Clinical outcomes after magnetic resonance angiography (MRA) versus computed tomographic angiography (CTA) for pulmonary embolism evaluation.
Emerg Radiol. 2018 Oct;25(5):469-477. doi: 10.1007/s10140-018-1609-8. Epub 2018 May 10.
Repplinger MD1,2, Nagle SK3,4,5, Harringa JB6,7, Broman AT8, Lindholm CR9, François CJ6,10, Grist TM3,4,11, Reeder SB6,3,4,5,10,11, Schiebler ML3.
PURPOSE: To compare patient outcomes following magnetic resonance angiography (MRA) versus computed tomographic angiography (CTA) ordered for suspected pulmonary embolism (PE).
METHODS: In this IRB-approved, single-center, retrospective, case-control study, we reviewed the medical records of all patients evaluated for PE with MRA during a 5-year period along with age- and sex-matched controls evaluated with CTA. Only the first instance of PE evaluation during the study period was included. After application of our exclusion criteria to both study arms, the analysis included 1173 subjects. The primary endpoint was major adverse PE-related event (MAPE), which we defined as major bleeding, venous thromboembolism, or death during the 6 months following the index imaging test (MRA or CTA), obtained through medical record review. Logistic regression, chi-square test for independence, and Fisher's exact test were used with a p < 0.05 threshold.
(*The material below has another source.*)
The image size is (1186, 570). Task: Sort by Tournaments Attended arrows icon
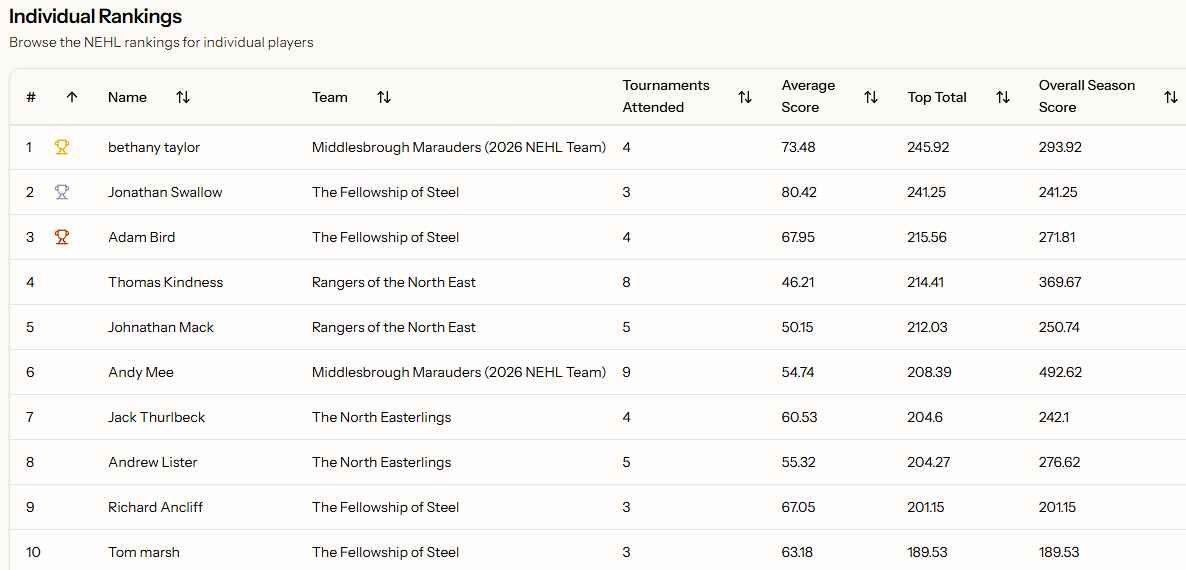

RESULTS: The overall 6-month MAPE rate following MRA (5.4%) was lower than following CTA (13.6%, p < 0.01). Amongst outpatients, the MAPE rate was lower for MRA (3.7%) than for CTA (8.0%, p = 0.01). Accounting for age, sex, referral source, BMI, and Wells' score, patients were less likely to suffer MAPE than those who underwent CTA, with an odds ratio of 0.44 [0.24, 0.80]. Technical success rate did not differ significantly between MRA (92.6%) and CTA (90.5%) groups (p = 0.41).
CONCLUSION: Within the inherent limitations of a retrospective case-controlled analysis, we observed that the rate of MAPE was lower (more favorable) for patients following pulmonary MRA for the primary evaluation of suspected PE than following CTA.